近藤史恵『寒椿ゆれる 猿若町捕物帳』

寒椿ゆれる―猿若町捕物帳

寒椿ゆれる―猿若町捕物帳

 2008年11月購入。1年5ヶ月の放置。同心・玉島千蔭を主人公とした捕物帳シリーズの4作目。3短編を収録。猪鍋を売りにしている乃の字屋の主人・龍之介は京で修行をしてきたおかげで、味の方はすこぶる評判がよかった。ところが龍之介の師匠は謎の死を遂げており、その師匠の一人息子は龍之介が殺害したと疑っていた。さらには千蔭たちが店に足を運んでから数日後、乃の字屋で食あたりが発生し、その直後おかみが不審な行動をとる。食あたり事件・師匠殺し・そして猪料理の秘伝の味。これらの真相を千蔭が解き明かす「猪鍋」。
 馴染みの女形である巴之丞が何者かに刺される。
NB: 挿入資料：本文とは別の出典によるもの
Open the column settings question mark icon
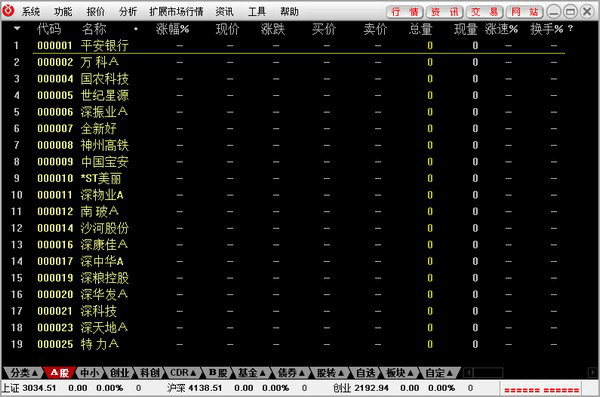 pos(570,28)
聞込みをもとに犯人を探したところ、巴之丞本人には全く見知らぬ女性が浮かび上がる。どうやら彼の仲間や馴染みの遊郭が絡んでいるようで……という「清姫」。
 千蔭のライバルでもある同僚・大石が何者かに陥れられつつある。千蔭は彼の危機を救わんと奔走する「寒椿」。
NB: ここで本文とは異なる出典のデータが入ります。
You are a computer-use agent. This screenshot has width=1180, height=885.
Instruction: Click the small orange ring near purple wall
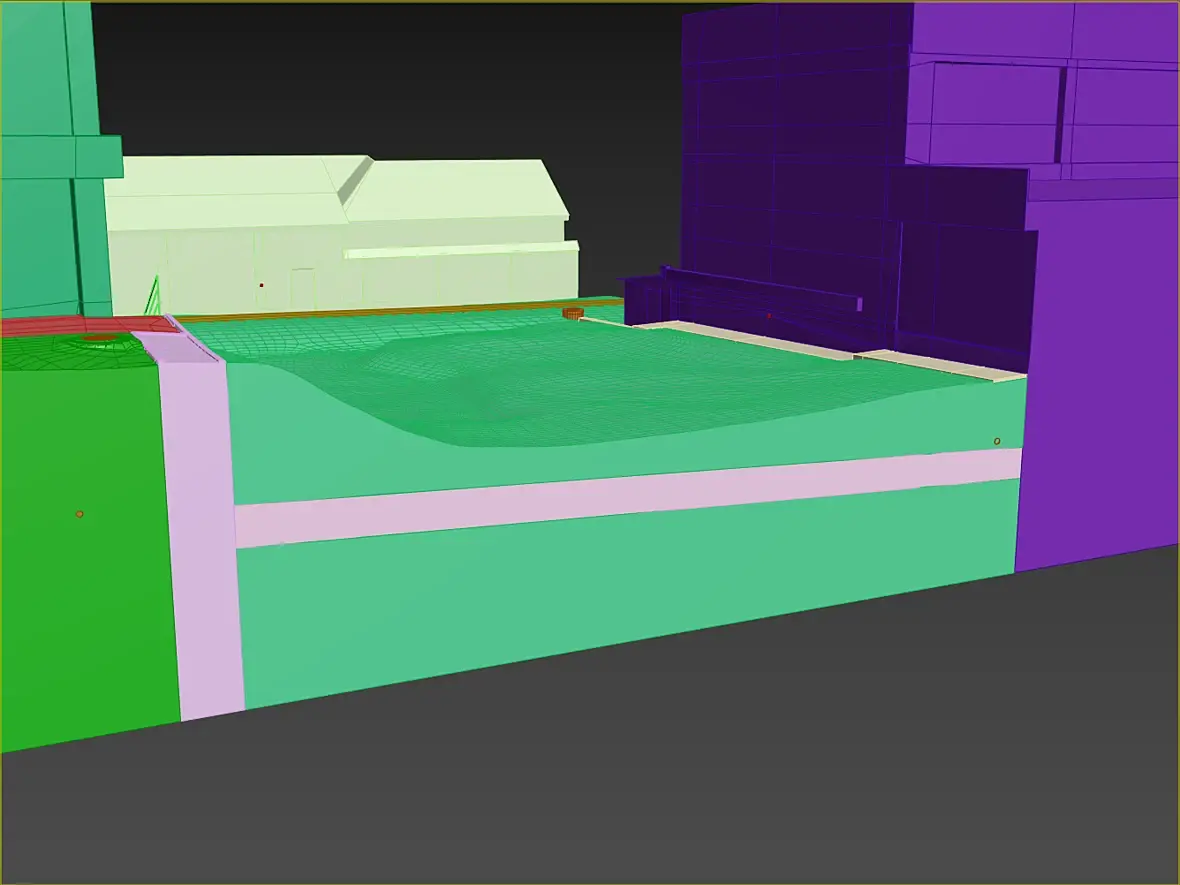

 巻を重ねて4作目ともなると、登場人物たちのキャラも相当確立されている。各話とも事件単体で見るとあっさりとしているのだが、そこで活躍する各人物たちが非常に目を惹く。今巻では3編をとおして千蔭の見合い話が進行し、婚約にまで至るということになり、かつ、そのイベントが事件にも絡んできており、読者の興味を引き立てていく。シリーズ読者には周知のことであるが、本作には梅が枝という遊女がヒロイン的ポジションに位置しており、彼女と千蔭、そして婚約者であるおろくの関係がどう着地するのかが読みどころである。